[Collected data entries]
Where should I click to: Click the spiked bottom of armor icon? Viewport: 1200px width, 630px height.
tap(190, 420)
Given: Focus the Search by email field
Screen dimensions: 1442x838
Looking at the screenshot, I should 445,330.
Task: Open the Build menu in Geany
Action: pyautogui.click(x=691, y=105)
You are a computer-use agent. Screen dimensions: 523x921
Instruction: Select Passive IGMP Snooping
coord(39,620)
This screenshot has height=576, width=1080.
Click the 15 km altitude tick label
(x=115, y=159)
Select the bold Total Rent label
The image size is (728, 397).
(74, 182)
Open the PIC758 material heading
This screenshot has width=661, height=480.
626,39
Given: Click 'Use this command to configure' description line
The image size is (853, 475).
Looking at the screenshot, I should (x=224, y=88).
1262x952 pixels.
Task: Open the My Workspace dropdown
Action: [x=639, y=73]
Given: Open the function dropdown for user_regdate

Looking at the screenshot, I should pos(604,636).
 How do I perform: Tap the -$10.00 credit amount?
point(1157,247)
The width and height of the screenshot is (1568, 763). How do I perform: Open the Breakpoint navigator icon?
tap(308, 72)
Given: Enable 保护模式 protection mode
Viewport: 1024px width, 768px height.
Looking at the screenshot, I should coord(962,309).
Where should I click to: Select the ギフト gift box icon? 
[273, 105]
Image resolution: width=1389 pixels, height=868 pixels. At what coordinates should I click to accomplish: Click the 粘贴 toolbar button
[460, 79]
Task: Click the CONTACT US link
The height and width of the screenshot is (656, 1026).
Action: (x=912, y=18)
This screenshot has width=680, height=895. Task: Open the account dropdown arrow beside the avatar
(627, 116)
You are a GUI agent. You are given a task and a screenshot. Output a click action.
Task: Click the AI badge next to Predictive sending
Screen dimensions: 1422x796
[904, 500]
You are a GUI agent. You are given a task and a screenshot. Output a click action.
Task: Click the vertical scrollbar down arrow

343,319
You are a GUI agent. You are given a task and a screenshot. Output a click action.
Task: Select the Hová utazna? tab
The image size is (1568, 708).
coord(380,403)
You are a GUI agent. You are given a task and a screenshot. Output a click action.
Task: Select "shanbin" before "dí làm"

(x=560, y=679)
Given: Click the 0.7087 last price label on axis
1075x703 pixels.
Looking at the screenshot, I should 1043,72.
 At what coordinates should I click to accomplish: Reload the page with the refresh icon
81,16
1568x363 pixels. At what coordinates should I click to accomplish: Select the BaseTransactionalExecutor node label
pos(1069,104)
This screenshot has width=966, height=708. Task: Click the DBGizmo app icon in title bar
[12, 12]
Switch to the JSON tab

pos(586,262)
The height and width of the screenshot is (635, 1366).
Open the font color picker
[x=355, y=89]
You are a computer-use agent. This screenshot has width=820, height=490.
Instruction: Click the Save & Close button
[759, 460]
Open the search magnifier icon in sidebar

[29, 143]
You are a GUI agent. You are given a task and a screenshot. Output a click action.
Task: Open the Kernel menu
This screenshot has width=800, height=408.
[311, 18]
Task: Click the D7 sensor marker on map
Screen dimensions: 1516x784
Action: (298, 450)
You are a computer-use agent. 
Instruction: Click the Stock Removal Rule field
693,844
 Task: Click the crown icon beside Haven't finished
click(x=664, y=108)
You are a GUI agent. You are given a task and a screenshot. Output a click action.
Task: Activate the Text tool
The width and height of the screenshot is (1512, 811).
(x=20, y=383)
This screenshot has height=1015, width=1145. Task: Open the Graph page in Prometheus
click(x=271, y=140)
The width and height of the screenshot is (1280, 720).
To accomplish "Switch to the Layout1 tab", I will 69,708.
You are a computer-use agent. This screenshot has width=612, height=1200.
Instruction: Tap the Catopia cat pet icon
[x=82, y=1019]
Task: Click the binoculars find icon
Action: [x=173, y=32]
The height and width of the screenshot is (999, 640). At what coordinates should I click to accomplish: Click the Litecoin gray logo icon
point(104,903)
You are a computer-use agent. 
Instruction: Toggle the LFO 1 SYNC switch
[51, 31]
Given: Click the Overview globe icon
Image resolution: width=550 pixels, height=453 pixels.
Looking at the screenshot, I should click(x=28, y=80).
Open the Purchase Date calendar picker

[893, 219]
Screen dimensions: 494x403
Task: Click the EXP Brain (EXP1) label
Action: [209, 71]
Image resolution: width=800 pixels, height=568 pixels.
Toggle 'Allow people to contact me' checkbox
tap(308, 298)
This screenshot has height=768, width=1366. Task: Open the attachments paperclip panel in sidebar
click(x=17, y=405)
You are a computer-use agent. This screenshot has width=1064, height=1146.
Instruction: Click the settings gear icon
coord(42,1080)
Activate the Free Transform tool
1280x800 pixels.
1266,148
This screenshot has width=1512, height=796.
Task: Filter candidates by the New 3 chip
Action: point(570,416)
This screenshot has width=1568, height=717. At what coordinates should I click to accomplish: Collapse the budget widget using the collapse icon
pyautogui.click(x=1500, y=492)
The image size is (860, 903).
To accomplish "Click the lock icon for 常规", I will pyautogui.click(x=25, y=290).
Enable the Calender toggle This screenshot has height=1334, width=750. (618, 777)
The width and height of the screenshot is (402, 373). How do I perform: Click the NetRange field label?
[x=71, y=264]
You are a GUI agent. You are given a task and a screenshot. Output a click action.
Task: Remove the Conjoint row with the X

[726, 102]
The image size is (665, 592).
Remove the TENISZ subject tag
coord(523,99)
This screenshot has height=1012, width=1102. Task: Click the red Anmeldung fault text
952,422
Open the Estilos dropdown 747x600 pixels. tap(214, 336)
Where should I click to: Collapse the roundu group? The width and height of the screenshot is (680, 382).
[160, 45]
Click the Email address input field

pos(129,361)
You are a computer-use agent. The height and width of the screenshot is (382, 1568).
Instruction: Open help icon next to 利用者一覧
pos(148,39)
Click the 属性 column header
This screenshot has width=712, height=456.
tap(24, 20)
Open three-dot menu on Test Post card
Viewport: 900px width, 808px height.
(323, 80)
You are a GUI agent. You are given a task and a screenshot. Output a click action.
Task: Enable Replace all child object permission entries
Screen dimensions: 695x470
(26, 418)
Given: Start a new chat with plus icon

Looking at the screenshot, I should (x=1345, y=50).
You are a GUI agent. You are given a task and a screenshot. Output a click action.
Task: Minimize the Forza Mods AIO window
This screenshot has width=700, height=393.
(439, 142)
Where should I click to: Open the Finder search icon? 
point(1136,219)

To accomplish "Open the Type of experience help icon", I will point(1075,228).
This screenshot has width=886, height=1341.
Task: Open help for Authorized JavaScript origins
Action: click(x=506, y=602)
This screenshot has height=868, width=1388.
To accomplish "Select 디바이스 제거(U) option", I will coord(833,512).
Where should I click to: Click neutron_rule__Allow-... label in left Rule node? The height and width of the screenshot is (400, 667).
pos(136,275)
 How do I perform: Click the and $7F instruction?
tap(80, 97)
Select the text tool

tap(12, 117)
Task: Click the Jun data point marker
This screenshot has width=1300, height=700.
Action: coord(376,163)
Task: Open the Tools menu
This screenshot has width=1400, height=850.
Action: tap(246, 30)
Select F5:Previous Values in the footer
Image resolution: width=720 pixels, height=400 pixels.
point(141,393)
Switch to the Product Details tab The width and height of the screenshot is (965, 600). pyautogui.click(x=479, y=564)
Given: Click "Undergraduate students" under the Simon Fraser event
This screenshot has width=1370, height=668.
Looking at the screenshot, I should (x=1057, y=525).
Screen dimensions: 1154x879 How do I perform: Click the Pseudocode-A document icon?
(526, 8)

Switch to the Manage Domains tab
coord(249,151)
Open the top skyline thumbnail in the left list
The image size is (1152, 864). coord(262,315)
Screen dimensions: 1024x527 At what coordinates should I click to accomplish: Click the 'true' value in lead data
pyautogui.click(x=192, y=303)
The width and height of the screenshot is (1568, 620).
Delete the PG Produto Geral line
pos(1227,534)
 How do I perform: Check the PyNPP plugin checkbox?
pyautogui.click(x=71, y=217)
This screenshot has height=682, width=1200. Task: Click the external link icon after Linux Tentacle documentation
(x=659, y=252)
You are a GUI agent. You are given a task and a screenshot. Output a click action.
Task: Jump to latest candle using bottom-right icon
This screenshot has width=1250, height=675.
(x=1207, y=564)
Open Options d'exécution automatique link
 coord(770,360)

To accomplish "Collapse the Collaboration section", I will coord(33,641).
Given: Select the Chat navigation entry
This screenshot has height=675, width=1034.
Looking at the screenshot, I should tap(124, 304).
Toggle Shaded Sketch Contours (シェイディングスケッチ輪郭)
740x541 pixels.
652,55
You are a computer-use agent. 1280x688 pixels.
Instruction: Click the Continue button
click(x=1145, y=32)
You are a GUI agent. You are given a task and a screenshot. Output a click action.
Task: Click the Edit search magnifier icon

YOUR TASK: Which lines above contain the word "Activate"? Copy each of them.

SOLUTION TO THIS PROBLEM:
Task: Activate the Text tool
Activate the Free Transform tool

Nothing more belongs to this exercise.